Adventure Trips To Combat Stress And Burnout

Recal Mindful Adventure Travel is not your typical adventure travel company. In a world where mountain biking, rafting, and rock climbing are paramount, Recal offers memorable trips primarily aimed at those suffering from burnout. Consider their Quiet Park Series, held in locations like Olympic National Park, or their Dark Sky Series trips in Anza-Borrego Desert in California. These trips are about nature immersion and guided mindfulness practice combined with hiking, backpacking or canoeing. I met founder Anthony Lorubbio at the Adventure Travel World Summit in Lugano, Switzerland and asked him a few questions about Recal.

Everett Potter: You’re deeply vested in the mindful travel movement. Tell us how Recal started and why you needed to develop it.
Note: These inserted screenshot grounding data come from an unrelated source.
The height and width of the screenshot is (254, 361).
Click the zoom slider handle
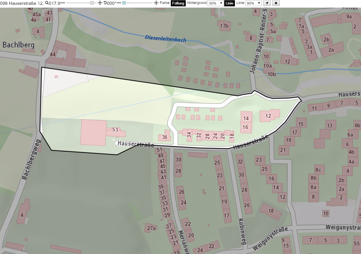pyautogui.click(x=92, y=3)
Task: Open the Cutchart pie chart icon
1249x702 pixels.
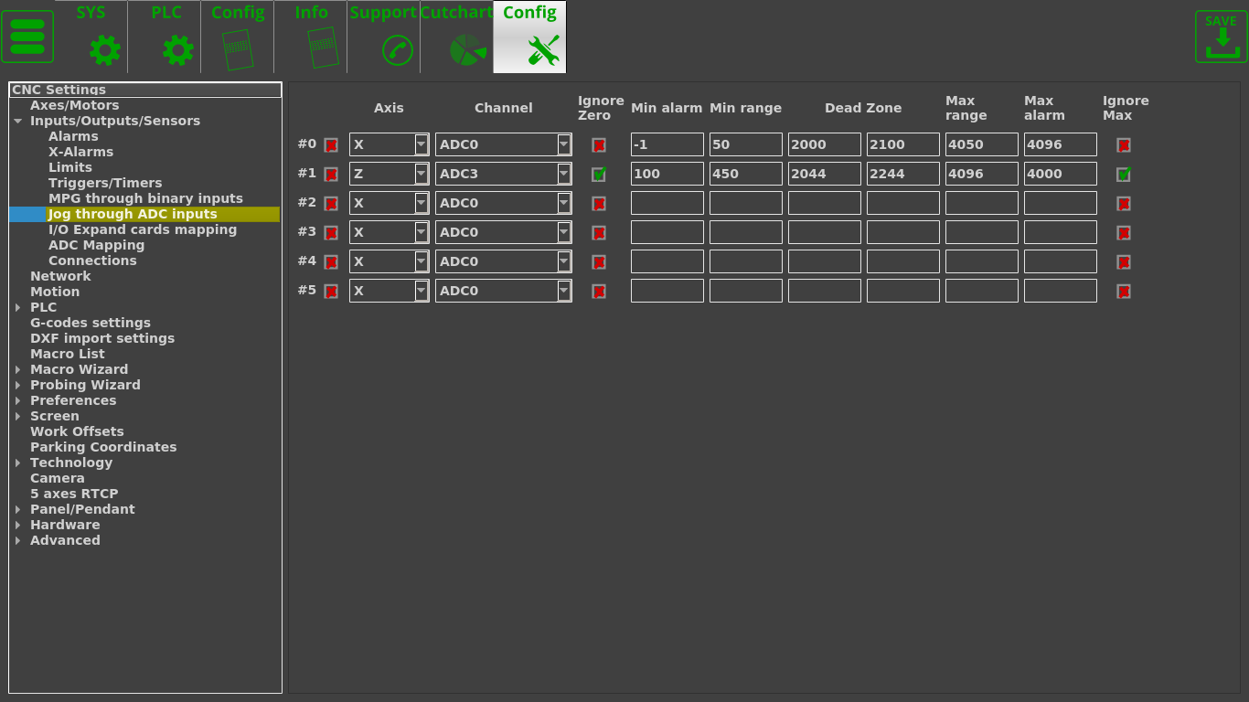Action: [x=467, y=49]
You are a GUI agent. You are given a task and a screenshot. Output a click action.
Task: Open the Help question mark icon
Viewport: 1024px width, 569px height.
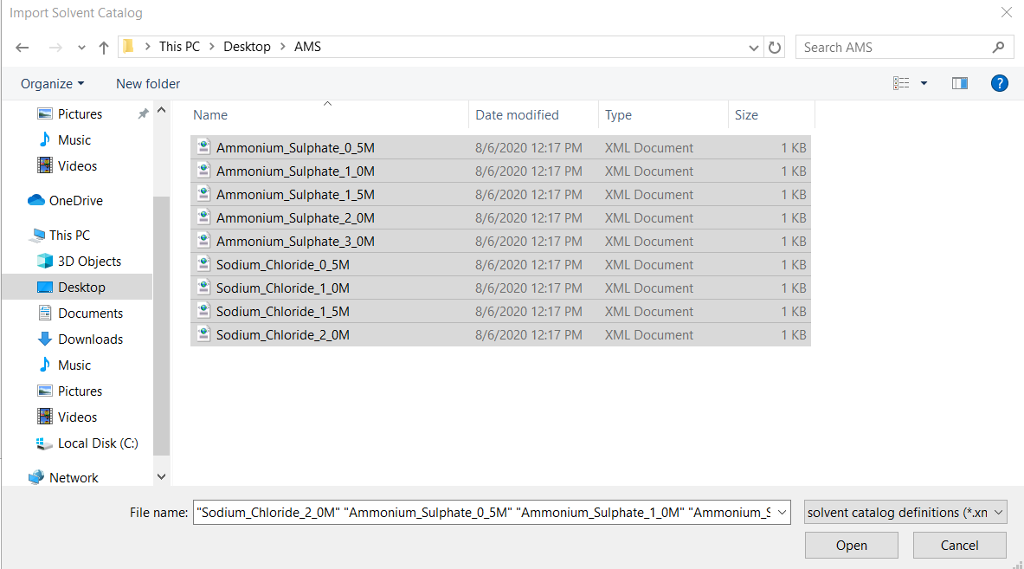(x=999, y=83)
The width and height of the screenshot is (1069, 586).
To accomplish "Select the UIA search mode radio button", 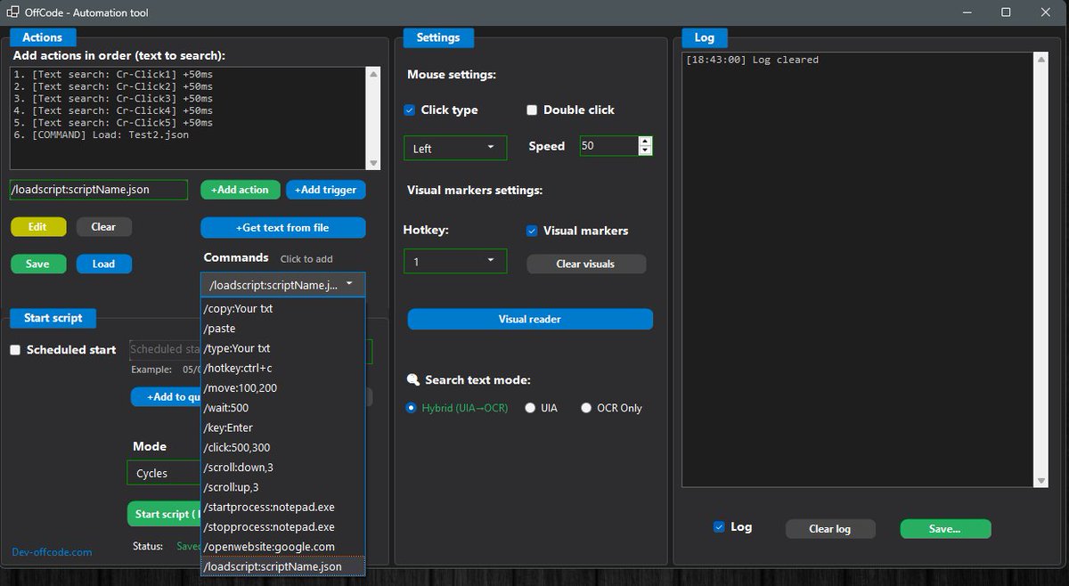I will 530,407.
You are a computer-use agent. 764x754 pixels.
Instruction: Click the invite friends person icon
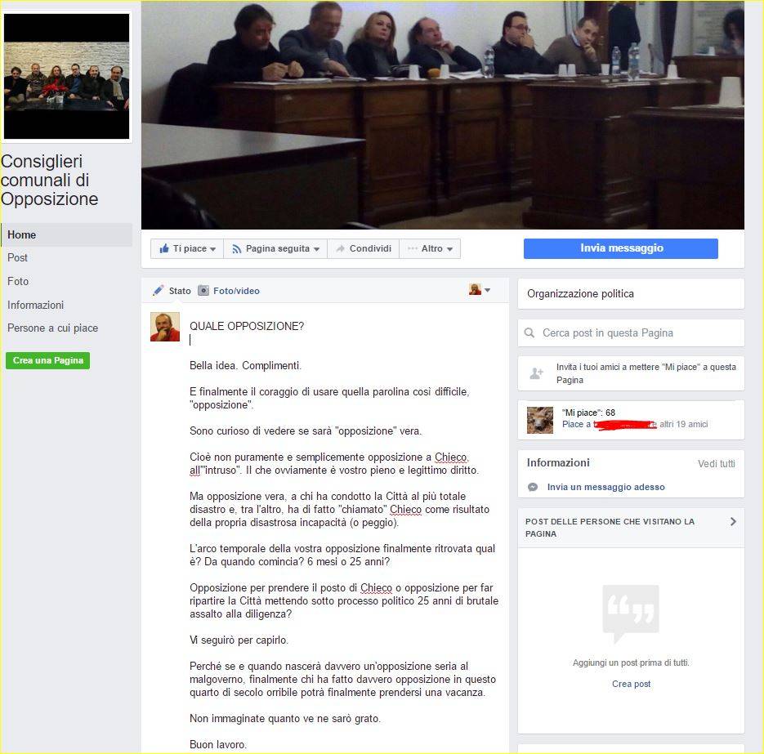(x=537, y=373)
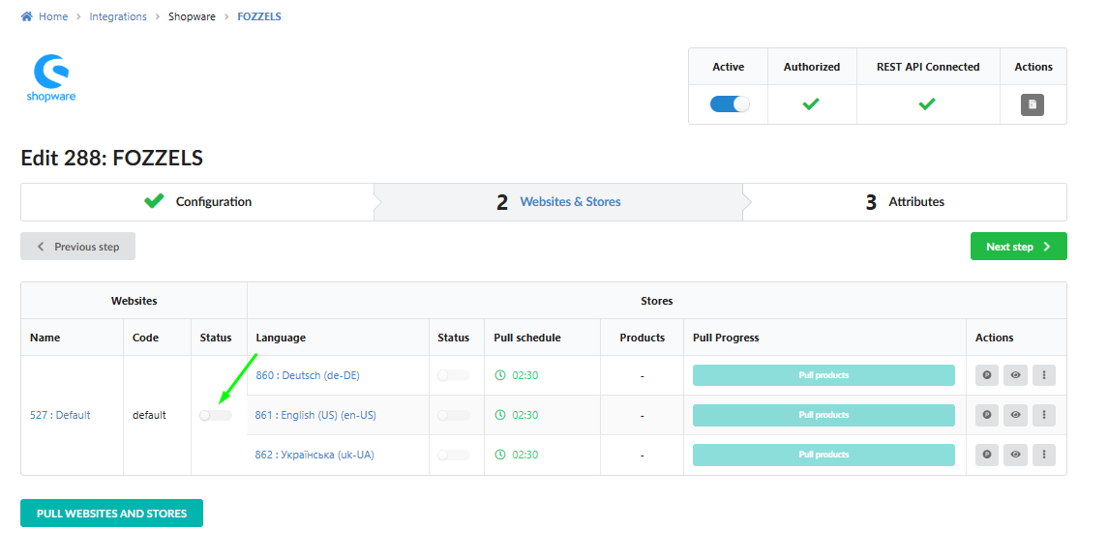Screen dimensions: 1108x559
Task: Click the P icon for Deutsch store
Action: [986, 375]
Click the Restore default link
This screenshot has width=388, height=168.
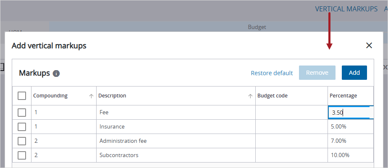(272, 73)
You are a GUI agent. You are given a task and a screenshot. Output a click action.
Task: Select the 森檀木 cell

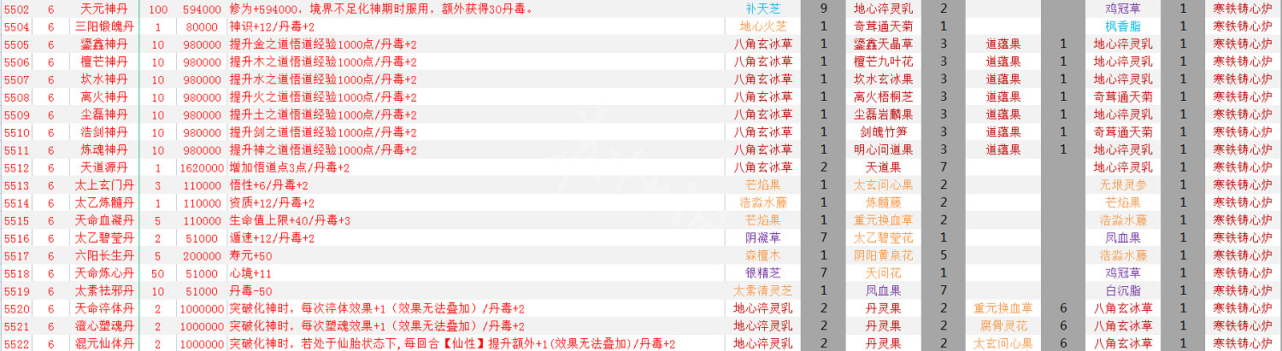(x=762, y=255)
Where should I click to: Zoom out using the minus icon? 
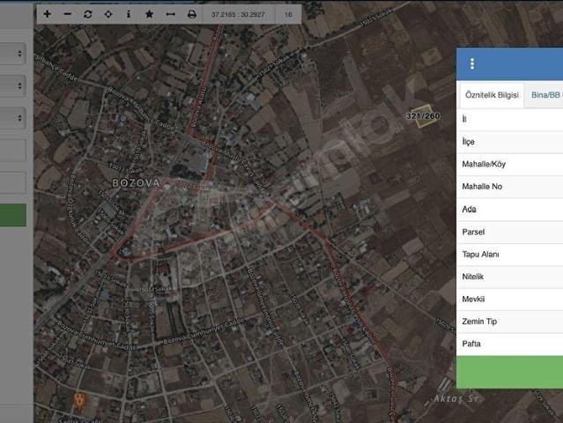[x=67, y=14]
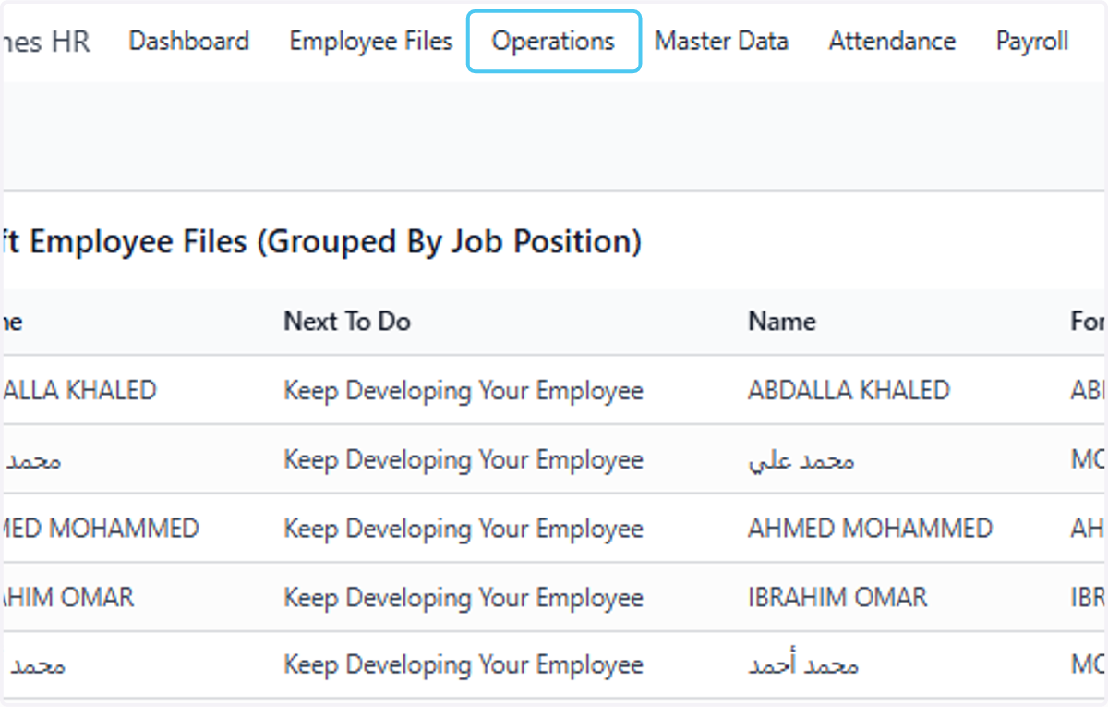
Task: Click the HR app brand title
Action: tap(46, 42)
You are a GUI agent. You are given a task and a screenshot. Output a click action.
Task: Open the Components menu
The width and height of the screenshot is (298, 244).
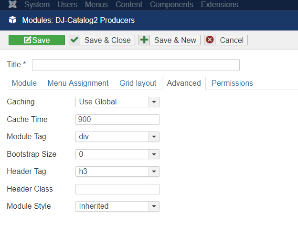[171, 4]
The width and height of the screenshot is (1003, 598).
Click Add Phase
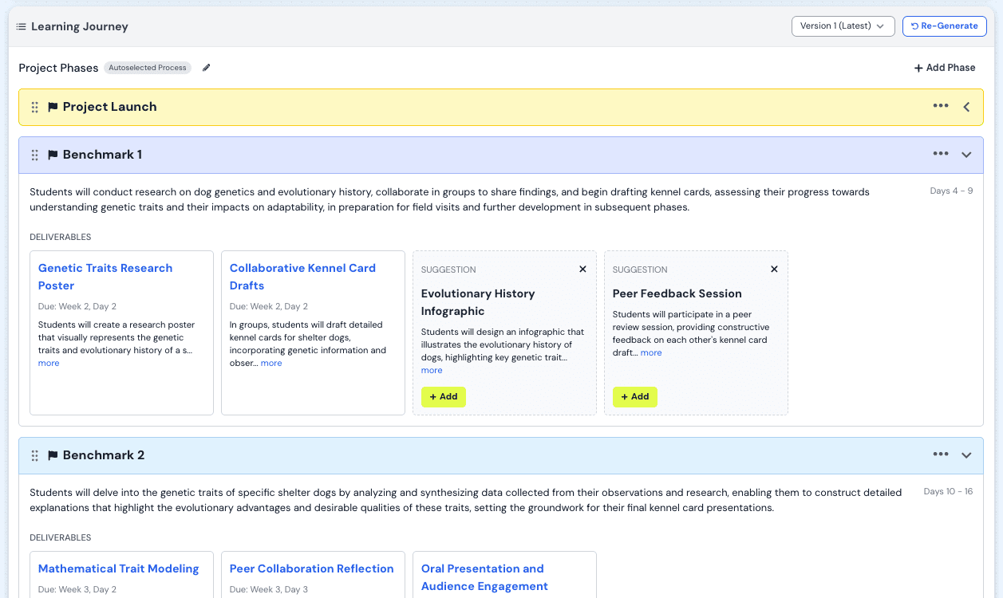click(945, 68)
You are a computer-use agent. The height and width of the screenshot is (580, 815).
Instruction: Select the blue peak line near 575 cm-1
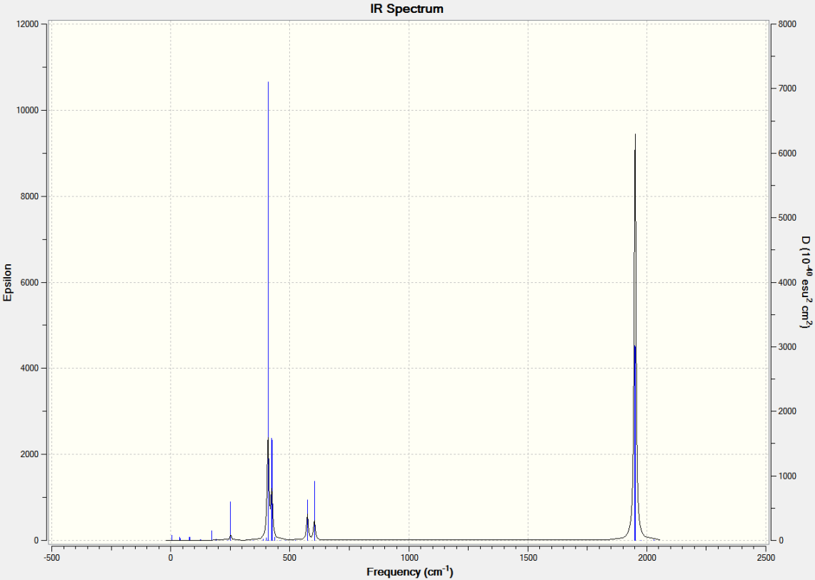pos(307,520)
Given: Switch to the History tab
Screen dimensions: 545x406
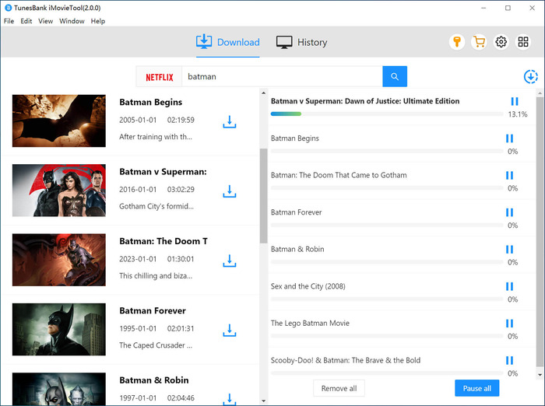Looking at the screenshot, I should coord(302,42).
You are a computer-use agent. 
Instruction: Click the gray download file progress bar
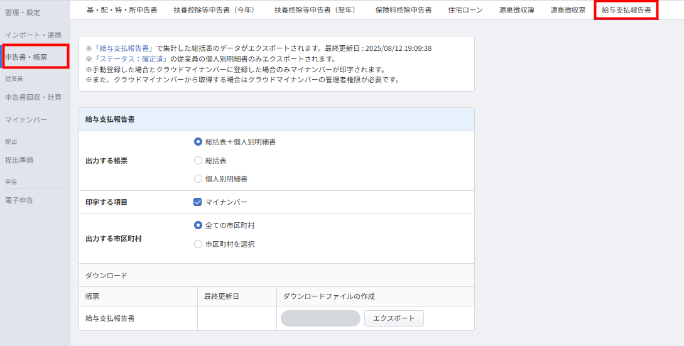click(x=320, y=318)
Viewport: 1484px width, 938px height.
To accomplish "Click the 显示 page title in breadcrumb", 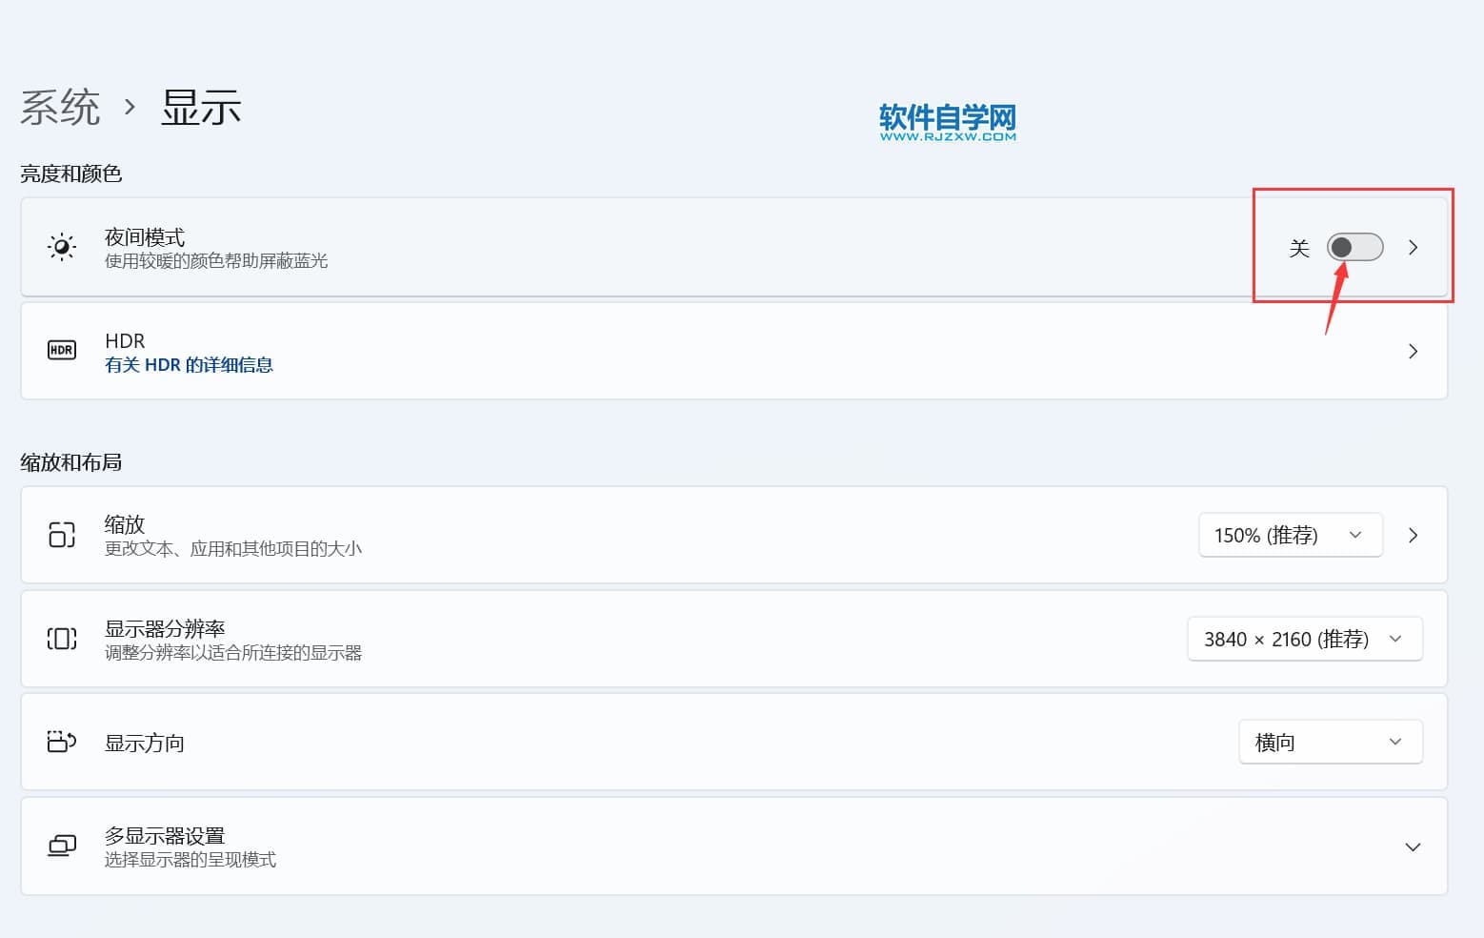I will point(201,107).
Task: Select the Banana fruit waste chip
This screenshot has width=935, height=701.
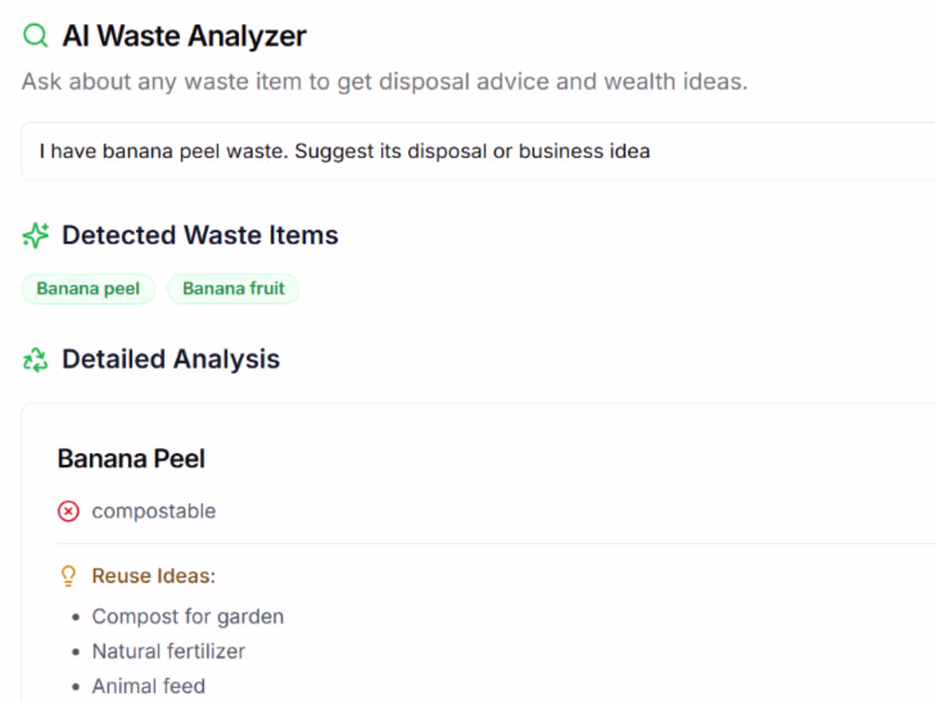Action: tap(233, 288)
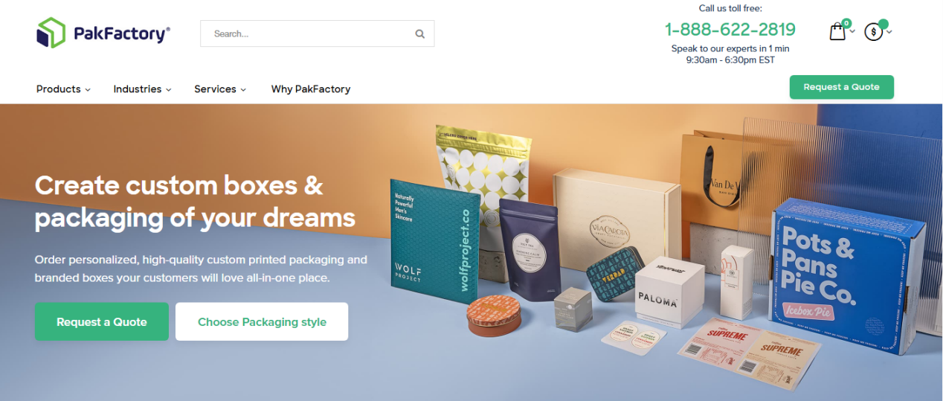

Anthony Lorubbio: Recal began as a way to ‘recalibrate’ when the grind of modern life becomes overwhelming, and that’s the origin of the name Recal. Which, honestly, was more of a personal need than anything else. In late 2020, I worked extremely long hours with a busy, disconnected lifestyle in New York City until I couldn’t quite handle it any longer. So I went on a trip that combined three things I thought could be a recipe for a personal “recalibration”: nature, mindfulness, and adventure.

And to this day, that’s exactly what we do in travel — adventurous, retreat-style trips out in nature with a guide and coach-led mindfulness practices like breathwork, meditation, and journaling.

EP: Living in one of the noisiest places on the planet, I’m very interested in your Quiet Park trip series. How did they begin?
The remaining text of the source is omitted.